To see the receivers, processors, and exporters that are set up by default for you, run kubectl get configmap gloo-telemetry-gateway-config -n gloo-mesh -o yaml
and kubectl get configmap gloo-telemetry-collector-config -n gloo-mesh -o yaml
.
- Receivers: Receivers listen on a network port to receive telemetry data. For example, you can set up receivers to scrape extra Prometheus targets. To see an example, check out Scrape the Gloo management server pod with the telemetry gateway.

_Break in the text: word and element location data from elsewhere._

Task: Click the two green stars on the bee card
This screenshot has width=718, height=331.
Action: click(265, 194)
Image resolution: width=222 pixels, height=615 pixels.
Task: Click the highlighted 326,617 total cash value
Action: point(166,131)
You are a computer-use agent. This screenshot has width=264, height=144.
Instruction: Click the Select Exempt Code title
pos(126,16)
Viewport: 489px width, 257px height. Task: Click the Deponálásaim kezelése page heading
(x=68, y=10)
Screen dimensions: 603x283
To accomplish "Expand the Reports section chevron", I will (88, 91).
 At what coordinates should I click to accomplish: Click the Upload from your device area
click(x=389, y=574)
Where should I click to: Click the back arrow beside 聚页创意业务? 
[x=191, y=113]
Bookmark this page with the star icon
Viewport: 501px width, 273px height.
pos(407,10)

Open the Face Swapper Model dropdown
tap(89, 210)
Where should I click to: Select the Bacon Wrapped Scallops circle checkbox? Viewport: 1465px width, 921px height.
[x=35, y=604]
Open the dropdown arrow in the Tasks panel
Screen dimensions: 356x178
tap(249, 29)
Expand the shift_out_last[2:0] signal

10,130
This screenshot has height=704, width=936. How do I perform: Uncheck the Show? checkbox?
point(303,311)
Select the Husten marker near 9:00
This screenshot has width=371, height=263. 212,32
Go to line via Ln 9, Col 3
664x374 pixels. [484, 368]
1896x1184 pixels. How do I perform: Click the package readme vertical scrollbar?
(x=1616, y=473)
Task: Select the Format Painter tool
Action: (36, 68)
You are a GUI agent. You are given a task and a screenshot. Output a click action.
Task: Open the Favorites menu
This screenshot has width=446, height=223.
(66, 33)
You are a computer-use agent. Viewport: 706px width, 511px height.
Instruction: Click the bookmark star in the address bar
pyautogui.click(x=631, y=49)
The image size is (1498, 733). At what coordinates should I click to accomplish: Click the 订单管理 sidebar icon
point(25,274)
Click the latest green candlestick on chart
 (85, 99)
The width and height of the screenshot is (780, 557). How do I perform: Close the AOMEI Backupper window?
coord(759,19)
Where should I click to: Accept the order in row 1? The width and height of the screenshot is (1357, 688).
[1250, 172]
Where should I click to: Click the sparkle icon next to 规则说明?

- Processors: Processors can transform the data before it is forwarded to another processor and an exporter. For example, you can use processors to drop and generate new data.
- Exporters: Exporters forward the data they get to a destination on the local or remote network. For example, you can use an exporter to forward your data to a remote Thanos cluster, Mimir cluster, or a third-party provider, such as Datadog, Honeycomb, and others. To see an example, check out Forward data to Datadog.
For more information about receivers, processors, and exporters, see the pipeline architecture information in the OpenTelemetry documentation.
Scrape the Gloo management server pod with the telemetry gateway
Set up an extra receiver to scrape metrics from the Gloo management server and manipulate them so that they can be forwarded to an exporter.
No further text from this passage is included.